Where in there is the implication of man’s part in creation? I’m not opposed to the concept; I just don’t see it coming from this text.

Also, the sentence where you talked about Cain’s murder wiping out physical human beings: did you mean
those “who should have been born to Abel are NOW forever removed from reality”? If they are “not forever removed from reality, ” then the crime of Cain is not as great.

Thank you so much for your thought-provoking insights!

Robin

Daily Dose of Wisdom
Reinterpretation

There are no things. There are only words. The Divine Words of Creation.

The words become scattered and we no longer understand their meaning. Only then are they things. Words in exile.

If so, their redemption lies in the story we tell with them. Reorganizing noise into meaning, redefining what is real, and living a life accordingly.

From the wisdom of the Lubavitcher Rebbe, of righteous memory; words and condensation by Rabbi Tzvi Freeman

Bill Schenck

He notes that the generations that should have been born to Abel are not forever removed from reality.
Skip, should this read: “born to Abel are NOW forever removed”?

Ann

Awesome concept, but uh maybe another slip? In the Christian dualism view, there is reason to worry about what is happening here. It is all going away. Did you mean there is NO reason to worry about what is happening here because it is all going away?

Christians sort of “get it” and sort of don’t. I mean there is free will and all that. Deu 30:19 I call heaven and earth to record this day against you, that I have set before you life and death, blessing and cursing: therefore choose life

But then there are those pesky forknowns and predestinates; Rom 8:30 Moreover whom he did foreknow, he also did predestinate, them he also called: and whom he called, them he also justified: and whom he justified, them he also glorified. Eph 2:10 For we are his workmanship, created in Christ Jesus to good works, which God has before ordained that we should walk in them. If things are predestined then where is the free will?

And there is God taking chapters to tell Job that He didn’t ask for or need Jobs help or opinion on creation.
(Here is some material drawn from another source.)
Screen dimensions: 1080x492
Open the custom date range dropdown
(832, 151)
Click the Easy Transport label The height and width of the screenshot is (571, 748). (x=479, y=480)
Job 38:4 Where were you when I laid the foundations of the earth? declare, if you have understanding. And though to the end of chapter 40. Pretty humbling!

The concept that our choices create the world, while a nobrainer on one hand is a revolutionary thought on the other hand. My first impression at the beginning of this article was- Now just wait a darn minute, God doesn’t need my help to do anything!! But you make your point, and it is an illuminating one! And the elephant in the room is that it is not just all about me, my choices have consequences that effect other people!

I have been “isolating” for long since Dad died, (I was his caregiver for ten years) that this was a very real wake up call. Thanks Skip I needed that!

Pam

In the Christian dualism view, there is reason to worry about what is happening here. It is all going away.

Should this read; “In the Christian dualism view, there is NO? reason to worry about what is happening here. It is all going away.”

Mark Beauvais

This validates that we are part of the creative process, both in this world and in our lives. Working in partnership with God, we have the ability – more importantly, the responsibility – to affect “reality” in our lives and in the world around us.

So we are charged to make the world a better place (righteousness), and should strive to become all that God created us to be, putting to full use the gifts He has given us.